Der Fall erregte 2023 bundesweit Aufsehen. Lang habe die Hintergründe akribisch recherchiert und packend aufgeschrieben, so die Jury. „Lang betreibt Ursachenforschung ohne Schuldzuweisung, er sucht Erklärungen ohne Entschuldigungen, fragt nach Zusammenhängen ohne falsche Verallgemeinerungen. Ein eminent wichtiger Beitrag zur Versachlichung in einer klischee- und vorurteilsbelasteten Debatte über Jugendgewalt.“
Mit dem zweiten Preis wurden Sebastian Böhm und Christian Gold für ihr Multimedia-Projekt „Die Kupfers“ in „Der Neue Tag“ (Weiden) / Oberpfalz-Medien geehrt. In einer Artikel-Serie sowie sechs Podcast-Folgen zeichnen die Autoren die Geschichte der jüdischen Glasfabrikanten-Familie Kupfer und ihres Unternehmens seit den 1890er Jahren nach.

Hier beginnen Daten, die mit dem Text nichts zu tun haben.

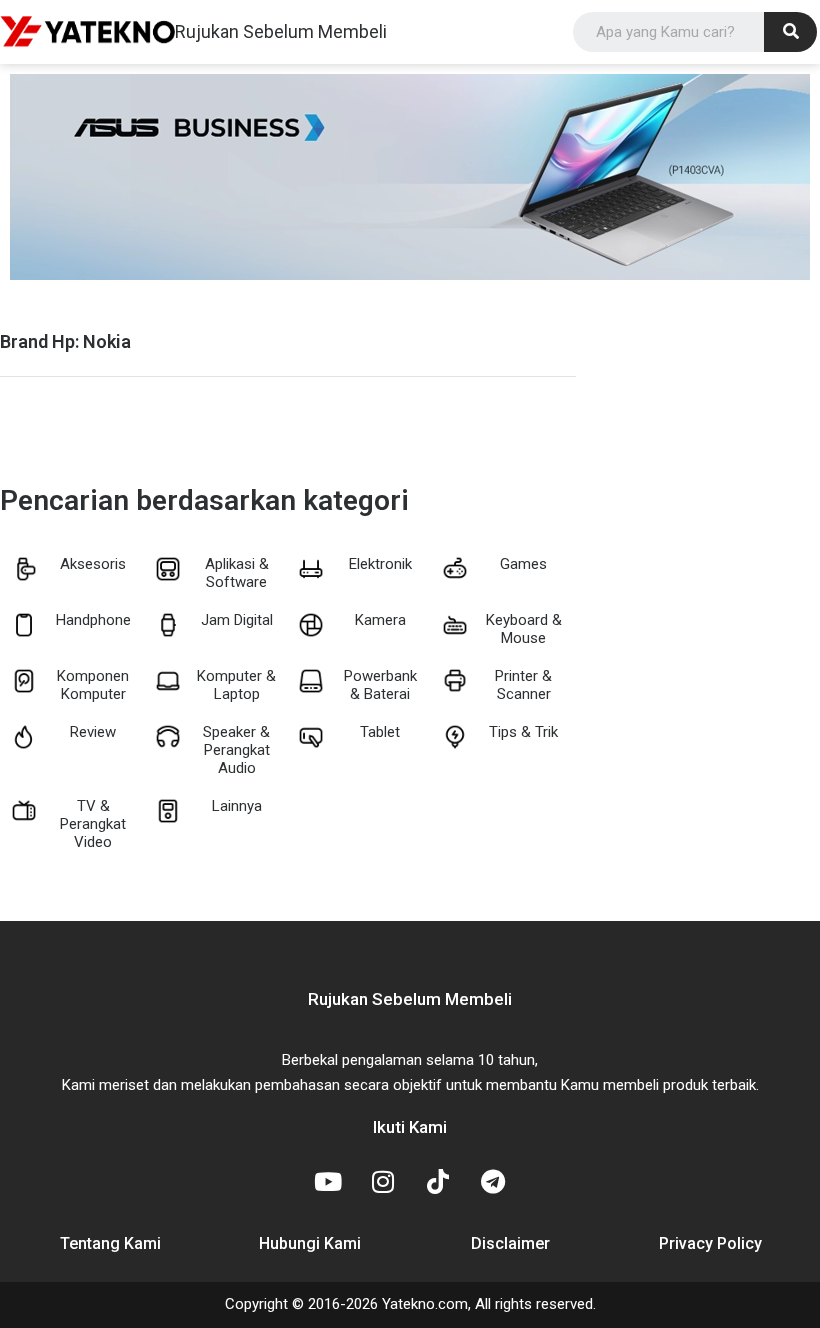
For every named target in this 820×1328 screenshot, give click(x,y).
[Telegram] (493, 1181)
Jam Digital (237, 620)
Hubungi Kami (310, 1243)
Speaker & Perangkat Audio (236, 750)
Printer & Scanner (523, 685)
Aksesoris (93, 564)
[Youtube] (328, 1181)
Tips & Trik (523, 732)
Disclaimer (510, 1243)
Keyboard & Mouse (524, 629)
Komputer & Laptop (236, 685)
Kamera (380, 620)
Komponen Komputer (93, 685)
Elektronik (380, 564)
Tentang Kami (110, 1243)
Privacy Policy (710, 1243)
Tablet (380, 732)
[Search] (790, 32)
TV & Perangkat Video (93, 824)
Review (93, 732)
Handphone (93, 620)
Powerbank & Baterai (380, 685)
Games (523, 564)
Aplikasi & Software (237, 573)
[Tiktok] (438, 1181)
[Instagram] (383, 1181)
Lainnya (237, 806)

Anlass war die Verlegung der ersten in Weiden verlegten Stolpersteine 2022 im Gedenken an die Opfer der NS-Vernichtungsmaschinerie. „Mit ihren ausgreifenden Recherchen und einer beeindruckenden medialen Aufbereitung haben Sebastian Böhm und Christian Gold die Spuren der Familie Kupfer sichtbar und hörbar gemacht“, lobt die Jury. „Gegen die Auslöschung haben sie die Erinnerung gesetzt – mit medialen Stolpersteinen“.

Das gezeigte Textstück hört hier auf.